» THINGS TO DO
1) Quote the passage on Japanification word for word, starting at "Europe is increasingly" and ending at "2008 financial crisis.".
2) Which countries does the passage on Japanification say have sovereign bond markets that are entirely or largely negative yielding?

Is ‘Japanification’ going global?

Is ‘Japanification’ going global? Economists are becoming increasingly concerned that the hallmarks of so-called ‘Japanification’ are spreading around the world, Robin Wigglesworth writes in the FT. Japanification refers to problems that have plagued the Japanese economy for the past three decades — negative interest rates, low inflation and weak growth — for which monetary policymakers are yet to find a solution. Now, other parts of the developed world are showing signs of undergoing a similar, perhaps irreversible transformation. Lisa Shalett, CIO of Morgan Stanley Wealth Management, frames the problem in terms of addiction. “You can get addicted to low or negative rates,” she said. “It’s very scary. Japan still hasn’t gotten away from it… The world is in a very precarious spot.”

Europe is increasingly resembling Japan. Negative yielding debt has soared in recent months, helped by the European Central Bank’s (ECB) deposit rate, which has been in sub-zero territory since 2014. The entire German and Dutch sovereign bond markets carry negative yields, while large parts of Spanish, Portuguese and Irish markets — countries, lest we forget, were embroiled in sovereign debt crises just a few years ago — are negative yielding. Inflation has remained stubbornly below the ECB’s target rate of just under 2% over much of the past six years, and fell to 1% for the first time since 2016 in July. And none of the central bank’s stimulus measures have made much of an impact either on inflation or GDP, which has continued to languish below 1% since the 2008 financial crisis.

Will black-hole economics” cross the Pacific? Although the US has shown less symptoms of Japanification than the Eurozone — GDP has remained robust over the past two years, and sovereign yields are still above 1% across the market — there are signs that this may be beginning to change. Inflation is low, and the Federal Reserve may be about to embark on an extended easing cycle with the Federal Funds rate at only 2.25%. The threat of what former Treasury Secretary Larry Summers calls “black-hole monetary economics” in the US is now real. “Black-hole monetary economics is now the confident market expectation in Europe and Japan, with essentially zero or negative yields over a generation,” he said last weekend. “The United States is only one recession away from joining them.”

» ENTRIES SUPPLIED
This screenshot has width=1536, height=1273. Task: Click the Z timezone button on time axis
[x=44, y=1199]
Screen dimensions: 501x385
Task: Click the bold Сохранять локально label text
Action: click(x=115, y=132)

» TASK RESPONSES
1)
Europe is increasingly resembling Japan. Negative yielding debt has soared in recent months, helped by the European Central Bank’s (ECB) deposit rate, which has been in sub-zero territory since 2014. The entire German and Dutch sovereign bond markets carry negative yields, while large parts of Spanish, Portuguese and Irish markets — countries, lest we forget, were embroiled in sovereign debt crises just a few years ago — are negative yielding. Inflation has remained stubbornly below the ECB’s target rate of just under 2% over much of the past six years, and fell to 1% for the first time since 2016 in July. And none of the central bank’s stimulus measures have made much of an impact either on inflation or GDP, which has continued to languish below 1% since the 2008 financial crisis.

2) Germany, the Netherlands, Spain, Portugal, Ireland